I charge hourly rate "door to door" outside of 15 miles. usually it's the trip to a client. but occasionally it varies.

My furthest client currently is an hour drive. I support it remotely most of the time but sometime's, like later this week I have to go onsite and install new equipment.

I don't know what i'm going to do with another client that wants to open a satellite office in St. Louis. It's a 3 hr drive minimum. I'll probably just bid the initial setup. do most of the support remotely and work with a local tech for the other things down there.
 
0-25 miles= free
26-35= $15.00
36-45= $25.00

and thats as far as i go!
if people are willing to pay i will travel....
 
The clock starts as soon as you get in the car. If you are on the way to their premises you can't be doing any other work at the time, so on-site rate from start of journey to leaving their premises.
 
The clock starts as soon as you get in the car ...

Many people here on TN do it this way, but whether it's acceptable to the customer seems to depend on what other shops in the area are doing. For example, what do you do if you run into traffic (or run out of gas) and you're delayed 30 minutes or an hour? Even if it's not your fault, it isn't the customer's fault either and many will object.

We've been doing onsite for nine years and in our area we have three different fees for travel (based on distance), no matter how long the travel time is.

In addition, how you tell the customer about the travel fee makes a difference. We used to say something like "our charge is $xx an hour with a one-hour minimum, plus a travel charge of $yy since you live in xxxx." We found that this allowed the customer to focus on the separate travel fee which caused some to call somebody else.

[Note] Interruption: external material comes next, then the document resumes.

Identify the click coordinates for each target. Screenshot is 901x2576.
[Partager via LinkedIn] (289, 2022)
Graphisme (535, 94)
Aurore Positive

Nowadays, we say "our minimum call-out charge is $xx, which includes the travel and one hour of time. If it takes more than an hour, it's $yy an hour."
 
The clock starts as soon as you get in the car. If you are on the way to their premises you can't be doing any other work at the time, so on-site rate from start of journey to leaving their premises.

I do a fixe rate of the equivalent to 1 hour for call outs. Most jobs are only 10/15 minutes away, very few take more than an hour both ways. So things balance them selves out in the end. In your case, given that very rarely you stray too far, i would go for what sassenach states here.
 
We charge $75/hr onsite and $0.75/mile for all locations over 10 miles...... we travel on average 1,000 miles/week/tech.... people pay no problem, I don't like hrly because there are too many variables, miles are miles period.
Not to mention you can often discount it if you are already in the area.
Our farthest client is about 120 miles away, farthest I've traveled was 1200 miles for 4hrs onsite.... love that client!!
 
I work mainly in an area I can travel to in 15 mins and about 10 miles so all calls include travelling in my minimum hourly rate. I'm going to a business on Thursday out of my area that will involve around 40 miles and an hour each way. How do you cost that? I'm thinking my business hourly rate onsite plus say 1/2hr each way @ business hourly rate. Any thoughts?

I'm in the same boat. However I have one client who lives 60 minutes away and has no IT support. So they agreed to pay my travel time both ways about four years ago. So they basically pay about 2 hrs at my on site rate of $120 per hour. I do not charge mileage on top of that.

I have done so much work for this client (average about 6-8 hrs every other month for four years) and their calls are always 5+ or 6+ hrs so I have recently started charging them only one way travel. They have purchased two servers and 20 workstations from me with a decent margin that was higher than they could have bought directly from dell or open box store.

So now that I discount 1 hr I still get 6 or 7 hrs pay per visit. Once or twice have I gone for less than that. In both times I charge two way travel.